Christchurch ICT Graduate School opensTertiary Education, Skills and Employment
The third of the Government’s three ICT Graduate Schools, formally launched at an event in Christchurch today, will develop the ICT skills of current industry professionals, teachers, and new students, Minister for Tertiary Education, Skills and Employment Paul Goldsmith says.
The South Island ICT Graduate Network and Laboratory (SIGNAL), is a consortium between the University of Canterbury, Lincoln University, University of Otago, Otago Polytechnic, and the Ara Institute of Canterbury, and has sites in Christchurch and Dunedin. The opening event included its Dunedin campus via video link.
“New Zealand’s ICT sector is now a significant contributor to the economy, with more than 11,000 firms employing nearly 30,000 people, and contributing $3.6 billion to our economy,” Mr Goldsmith says.
“For New Zealand students and firms to take advantage of this growth, we must ensure we can supply high-tech professionals with the right skills to work in the sector.”

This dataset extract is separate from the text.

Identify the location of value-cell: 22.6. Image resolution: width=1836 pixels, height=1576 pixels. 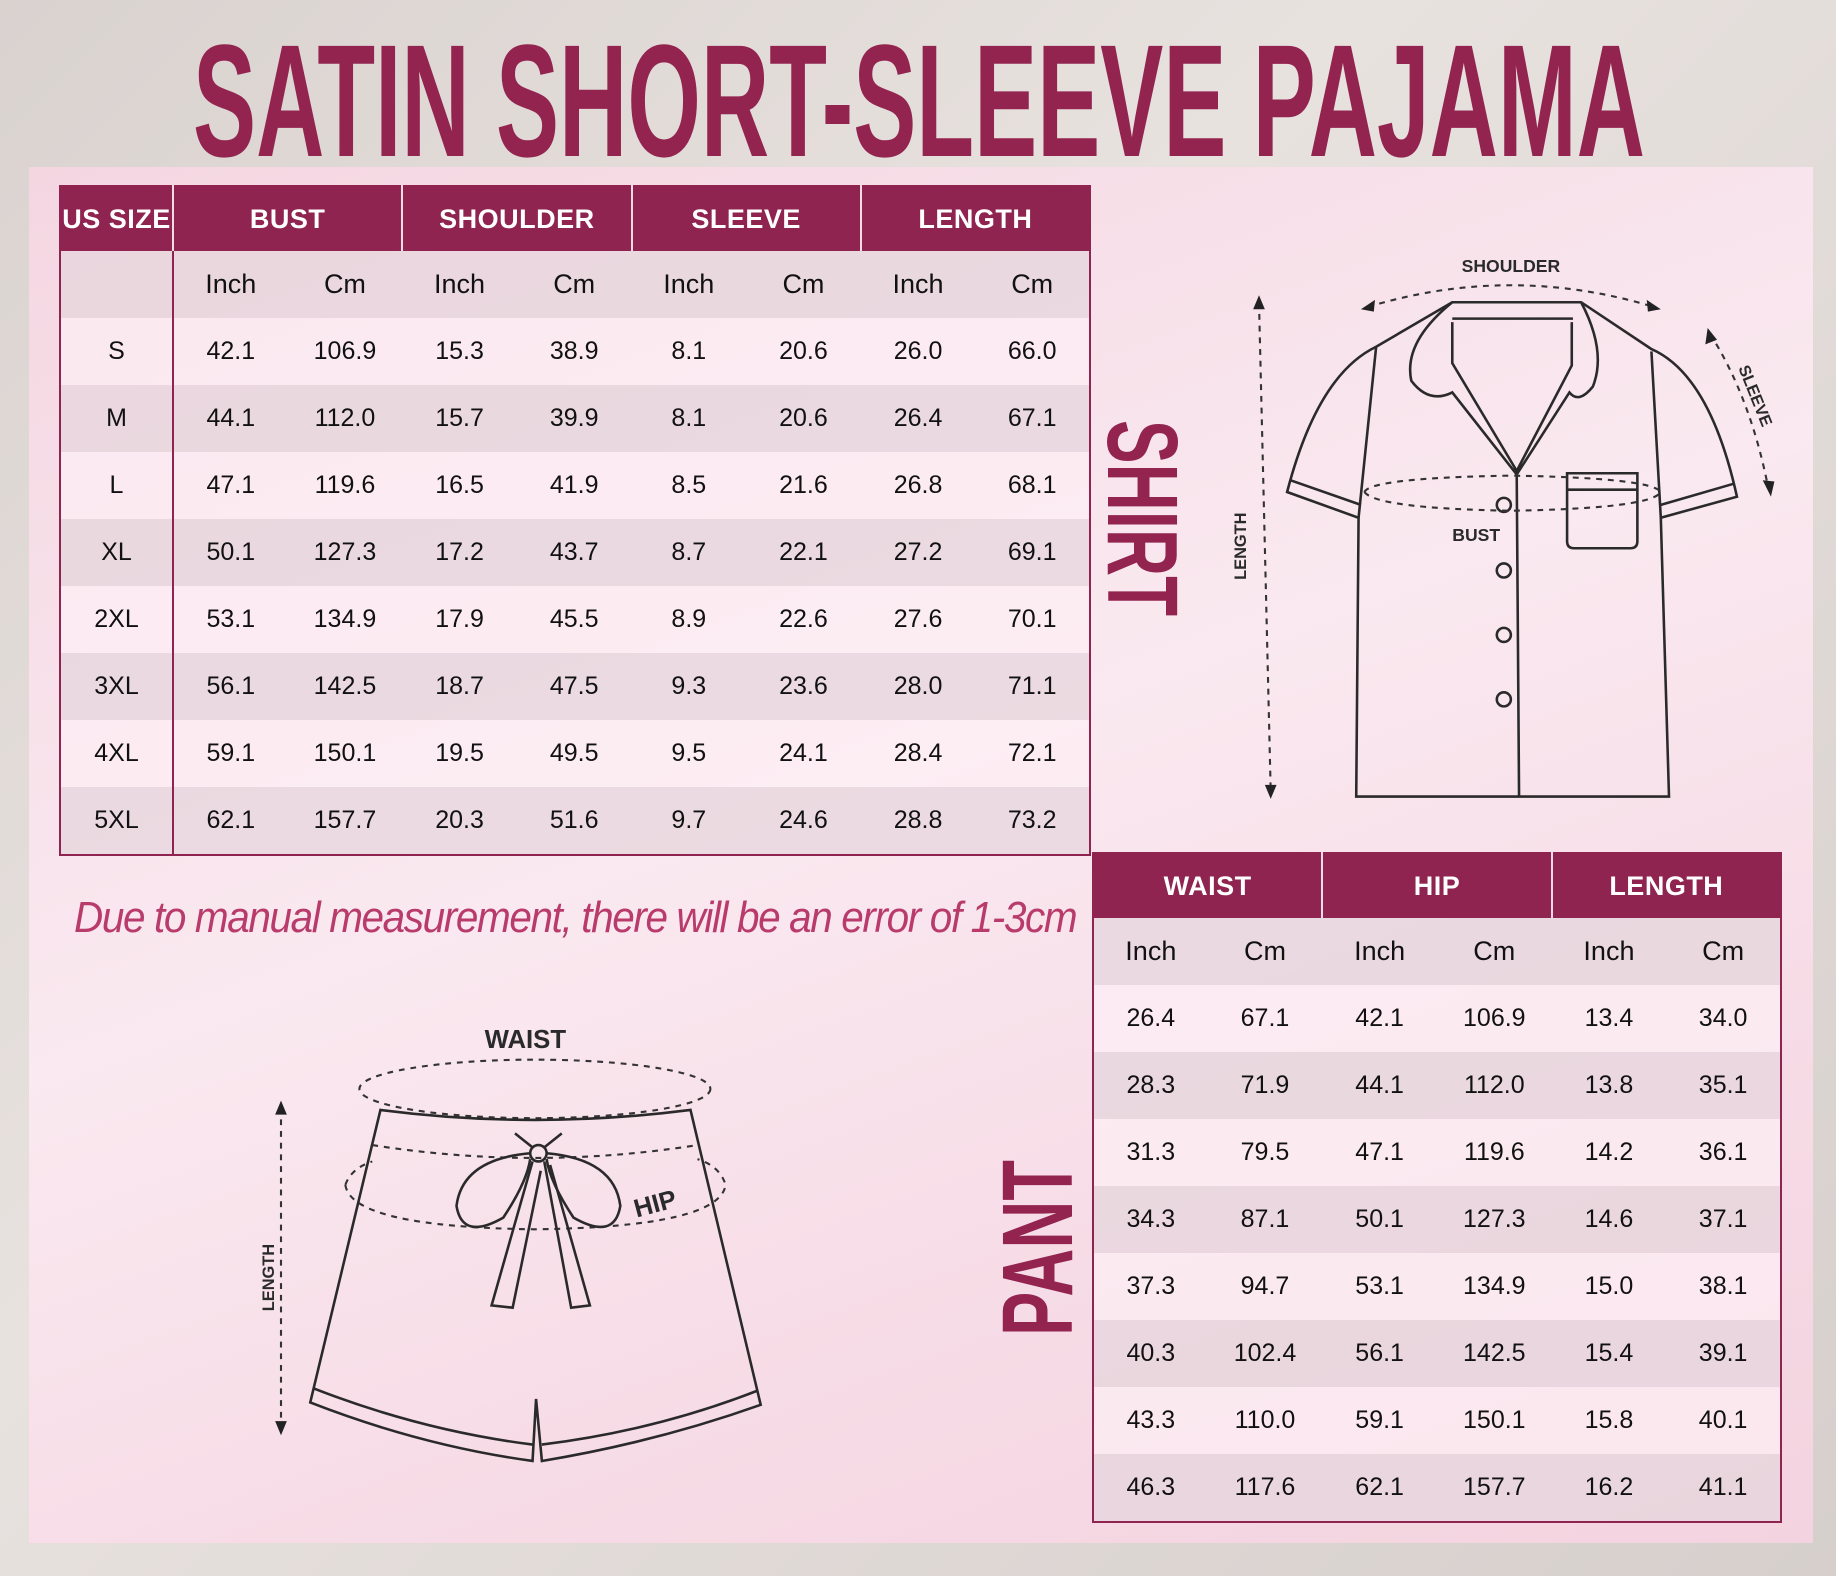
(804, 620).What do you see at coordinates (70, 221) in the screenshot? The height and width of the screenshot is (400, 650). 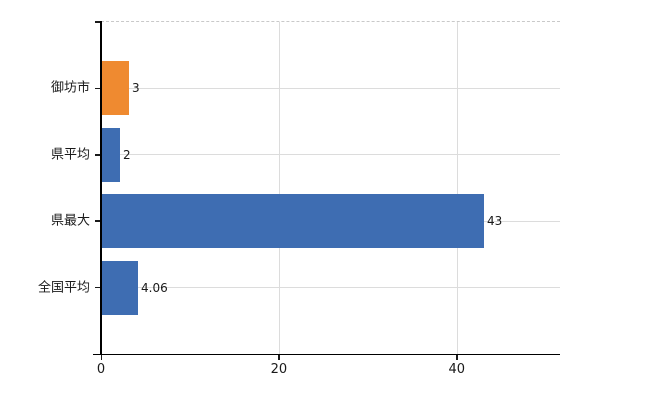 I see `category-label: 県最大` at bounding box center [70, 221].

ICT Graduate Schools are designed to provide innovative, industry focused ICT education, research and development through collaboration between tertiary providers, industry and stakeholders.
“In such a fast-moving industry, it is important our ICT tertiary education providers and businesses are well connected to ensure graduates have the right skills and aptitudes, and enable research and the exchange of knowledge to benefit both businesses and academia.”
In Budget 2014, Government invested $28.6 million over four years to establish three ICT graduate schools. The other ICT graduate schools have been established in Auckland (with delivery in Auckland and Hamilton) and Wellington.
“ICT graduate schools are a unique opportunity for businesses and ICT education providers to collaborate on education and research that will drive greater productivity and innovation, and contribute to New Zealand’s economic success,” Mr Goldsmith says.
“Through this approach, we will see ICT graduates with work-relevant, business-focused skills which will enable more direct pathways from education into employment.
“This kind of collaborative innovation is critical for the success of New Zealand’s ICT sector and the wider economy,” Mr Goldsmith says.